Taylor Swift Eras Tour Ticket Fiasco Leads to Lawsuits, Renewed Scrutiny of Ticketmaster/Live Nation Merger

In the wake of the Taylor Swift Eras Tour ticket debacle in November, fans and lawmakers alike are pushing for big change. Namely, they want to reverse the 2010 merger of Ticketmaster with Live Nation.

The Department of Justice (DOJ) is reportedly currently investigating that merger — although its probe began even before the Eras Tour disaster — and some Swifties have recently filed a lawsuit alleging that "anticompetitive behavior has substantially harmed and will continue to substantially harm Taylor Swift fans."

Before the merger, Ticketmaster was primarily a ticket sales and distribution company, while Live Nation was an events promoter and venue operator. Their 2010 combination led to the creation of Live Nation Entertainment, which would own more than 140 concert venues globally, sell around 140 million tickets a year, and promote 22,000 concerts annually.

Chair of the Federal Trade Commission (FTC) Lina Khan said the Eras Tour fiasco "ended up converting more Gen Z'ers into anti-monopolists overnight than anything I could have done."

Live Nation Entertainment, for its part, issued a lengthy statement refuting the claims that it has been engaging in anticompetitive practices: "As we have stated many times in the past, Live Nation takes its responsibilities under the antitrust laws seriously and does not engage in behaviors that could justify antitrust litigation, let alone orders that would require it to alter fundamental business practices."

Critics, especially musicians, say the merger has cost both fans and artists significant amounts of money, and Swifties are just the most recent victims of this situation. The singer’s fans have been facing unnecessarily high resale prices and have been finding it difficult to secure tickets at all.

Several Senators have also thrown their weight and influence behind the calls for a break-up of the merger: "Because of Live Nation's market dominance, artists, venues, and consumers simply have no choice but to use the platform notwithstanding its flaws and failures," Senators Richard Blumenthal (D-CT), Amy Klobuchar (D-MN), and Ed Markey (D-MA) wrote in a letter to the DOJ.

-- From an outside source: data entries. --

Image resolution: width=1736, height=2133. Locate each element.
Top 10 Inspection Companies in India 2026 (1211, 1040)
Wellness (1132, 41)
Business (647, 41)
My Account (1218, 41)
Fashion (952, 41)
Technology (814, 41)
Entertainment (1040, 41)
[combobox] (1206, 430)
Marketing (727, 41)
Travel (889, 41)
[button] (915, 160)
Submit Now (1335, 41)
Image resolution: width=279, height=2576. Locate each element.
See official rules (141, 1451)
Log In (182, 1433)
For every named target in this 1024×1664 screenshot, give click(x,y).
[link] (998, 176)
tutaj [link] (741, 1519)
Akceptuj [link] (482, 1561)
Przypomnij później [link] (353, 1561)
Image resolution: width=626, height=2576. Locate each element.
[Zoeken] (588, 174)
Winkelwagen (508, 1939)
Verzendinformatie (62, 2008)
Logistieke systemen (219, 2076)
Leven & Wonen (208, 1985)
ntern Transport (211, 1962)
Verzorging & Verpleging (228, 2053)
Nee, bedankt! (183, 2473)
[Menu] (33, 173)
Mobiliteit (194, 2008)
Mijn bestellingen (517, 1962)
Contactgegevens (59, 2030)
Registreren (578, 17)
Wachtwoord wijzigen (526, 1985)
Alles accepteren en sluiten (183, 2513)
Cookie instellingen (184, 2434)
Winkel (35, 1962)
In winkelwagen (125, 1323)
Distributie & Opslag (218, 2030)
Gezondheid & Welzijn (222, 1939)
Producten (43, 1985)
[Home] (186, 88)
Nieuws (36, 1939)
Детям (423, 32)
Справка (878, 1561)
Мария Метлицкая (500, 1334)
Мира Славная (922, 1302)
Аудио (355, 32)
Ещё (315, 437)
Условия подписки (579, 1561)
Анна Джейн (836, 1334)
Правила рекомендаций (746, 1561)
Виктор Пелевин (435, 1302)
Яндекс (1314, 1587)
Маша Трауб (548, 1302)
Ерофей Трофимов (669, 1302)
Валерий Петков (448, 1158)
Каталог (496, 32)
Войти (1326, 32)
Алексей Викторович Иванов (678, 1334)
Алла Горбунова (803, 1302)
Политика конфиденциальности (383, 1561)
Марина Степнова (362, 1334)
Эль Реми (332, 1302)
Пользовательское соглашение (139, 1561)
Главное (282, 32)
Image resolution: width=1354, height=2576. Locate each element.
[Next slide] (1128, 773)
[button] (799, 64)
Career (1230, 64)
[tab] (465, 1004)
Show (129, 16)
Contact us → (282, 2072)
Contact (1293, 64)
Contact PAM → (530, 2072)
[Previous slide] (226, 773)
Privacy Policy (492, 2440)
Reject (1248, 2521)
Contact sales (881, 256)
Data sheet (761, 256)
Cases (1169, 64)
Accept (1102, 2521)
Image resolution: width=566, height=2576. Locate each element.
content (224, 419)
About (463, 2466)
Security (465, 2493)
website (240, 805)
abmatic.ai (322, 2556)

The FTC and DOJ have been keeping a close eye on mergers and their impact on consumers and workers alike under the Biden administration, and in the most extreme outcome, this investigation could lead to an unwinding of the merger, which critics say has led to higher costs for music fans and has left little opportunity for artists or venues to use a different vendor.

The Live Nation and Ticketmaster merger has in effect created a monopsony, in which an employer holds outsized power in the labor market, including the ability to set wages across industries. The FTC and DOJ have been focused on modernizing guidelines for mergers of late, with a particular focus on this monopsony power.

As payments to artists stay low but costs remain high, touring has broadly become more financially unsustainable for them, and fans are spending more money on ticket fees that they otherwise could be spending on other shows.

The 2010 merger was only allowed to take place because the DOJ put Live Nation under a consent decree which dictated that the company must not retaliate against concert venues for opting into a different ticketing service, or threaten them when they attempt to do so. However, according to a 2019 DOJ release, "Live Nation repeatedly and over the course of several years engaged in conduct that, in the Department's view, violated the Final Judgment."

In that 2019 judgment, the DOJ specifically prohibited Live Nation from threatening to withhold concerts for venues using a different ticketing service, and said Live Nation would incur a $1 million penalty for every violation, yet no such penalties were ever assessed.